JOB A —
In the passage below about D'Urfey, who engraved the portrait of him in vol. i. of the ‘Pills,’ 1719?

GIVEN PASSAGE —
|---|

A good copper-plate portrait of D'Urfey, handsome and good-humoured, in a full-bottomed wig, is prefixed to vol. i. of the ‘Pills,’ 1719, engraved by G. Vertue, after a painting by E. Gouge. E. Gouge adds these lines below the portrait:—

Whilst D'Urfey's voice his verse does raise,
When D'Urfey sings his tunefull lays,
Give D'Urfey's Lyrick Muse the bayes.

In another print, engraved from a sketch taken at Knole, he is represented looking at some music, with two large books under his arm. Although of convivial habits he was never drunk. His love and reverence for his mother are shown in his ‘Hymn to Piety, to my dear Mother, Mrs. Frances D'Urfey, written at Cullacombe, September 1698,’ beginning ‘O sacred Piety, thou morning star, that shew'st our day of life serene and fair.’ She was then living, ‘to age example, and to youth a guide,’ and it ends,

Still may your blessing, when your life is done,
As well as now, descend upon your son.

Abraham de la Pryme in 1697 recorded that he had been that day with a bookseller at Brigg, who had been ‘apprenticed to one who printed that scurrilous pamphlet against Sherlock intitled “The Weesels” (the author of which was Durfee). He says it is certain that his master got about 800l. for it. He says that Durfee was forced to write an answer to it intitled “The Weesel Trapped.”’ D'Urfey made frequent attacks on ‘Popery,’ subjecting Bellarmine and Porto-Carrero to short satirical attacks. He satirised the Harley-Bolingbroke ministry, taking the Huguenot ‘refugee view of the peace of Utrecht as a bad bargain for Britain and for the protestant interest,’ saying that they deserved a ballad because they had ‘given all to Louis for a song.’

His comedies were not more licentious than Dryden's or Ravenscroft's, or others of their day, but few kept possession of the stage, although ‘The Plotting Sisters’ was revived in 1726, 1732, and 1740. Three editions of it appeared in his lifetime, but no modern reprint of his dramas has been attempted, the contemporary issue having been large enough to keep the market supplied. His songs have never lost popularity, and many are still sung throughout Scotland under the belief that they were native to the soil. D'Urfey certainly visited Edinburgh, perhaps more than once, and made close acquaintance with Allan Ramsay, early in the eighteenth century, at his shop in the Luckenbooths. Addison's testimony is complete: ‘He has made the world merry, and I hope they will make him easy so long as he stays among us. … They cannot do a kindness to a more diverting companion, or a more cheerful, honest, good-natured man.’ Again in the ‘Tatler’ he is praised: ‘Many an honest gentleman has got a reputation in this country by pretending to have been in the company of Tom D'Urfey. Many a present toast, when she lay in her cradle, has been lulled asleep by D'Urfey's sonnets.’ Steele followed him to the grave, and wore the watch and chain which D'Urfey bequeathed to him. Printed three years later in ‘Miscellaneous Poems,’ i. 6, 1726, is an ‘Epitaph upon Tom D'Urfey:’—

Here lyes the Lyrick, who, with tale and song,
Did life to three score years and ten prolong;
His tale was pleasant and his song was sweet,
His heart was cheerful—but his thirst was great.

|---|

RAW DATA —
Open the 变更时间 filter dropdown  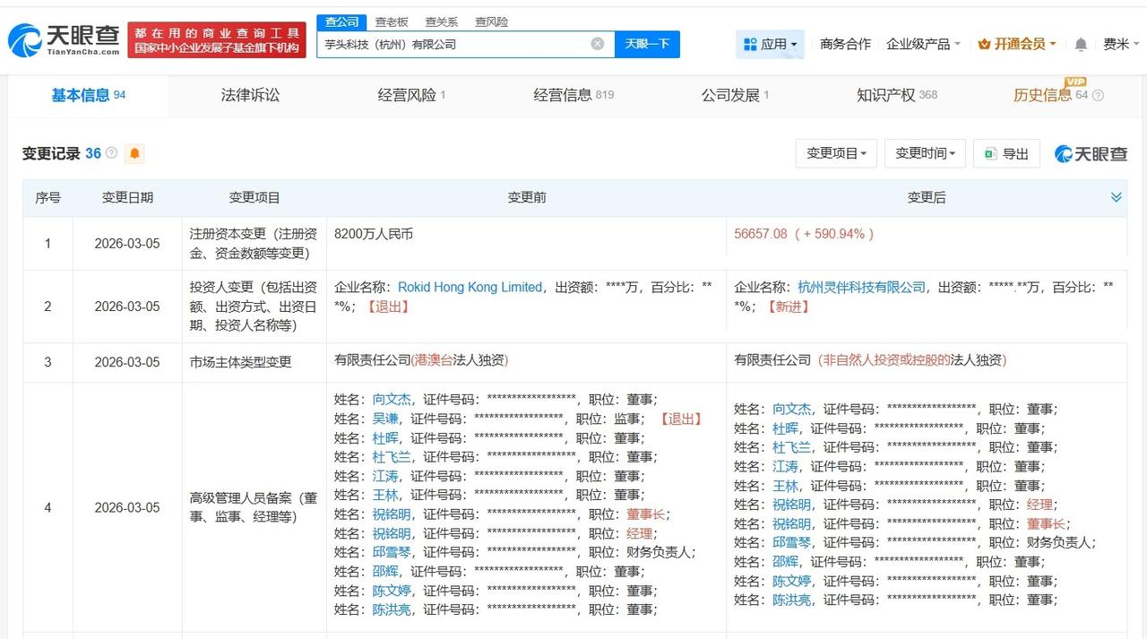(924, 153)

|---|

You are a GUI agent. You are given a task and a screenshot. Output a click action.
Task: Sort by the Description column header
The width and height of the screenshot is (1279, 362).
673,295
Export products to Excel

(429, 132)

|---|

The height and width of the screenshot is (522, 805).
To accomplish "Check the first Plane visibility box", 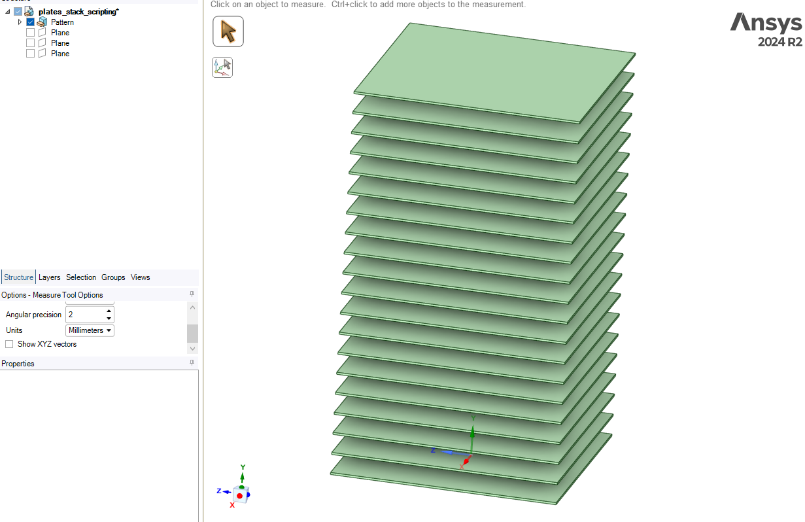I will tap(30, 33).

|---|

JOB B —
Select every line of the entries that contains the string "screenshot". Case counts.

FINAL RESULT A —
G. Vertue, after a painting by E. Gouge.

FINAL RESULT B —
You are a GUI agent. You are given a task and a screenshot. Output a click action.
The width and height of the screenshot is (1279, 362).
The height and width of the screenshot is (522, 805).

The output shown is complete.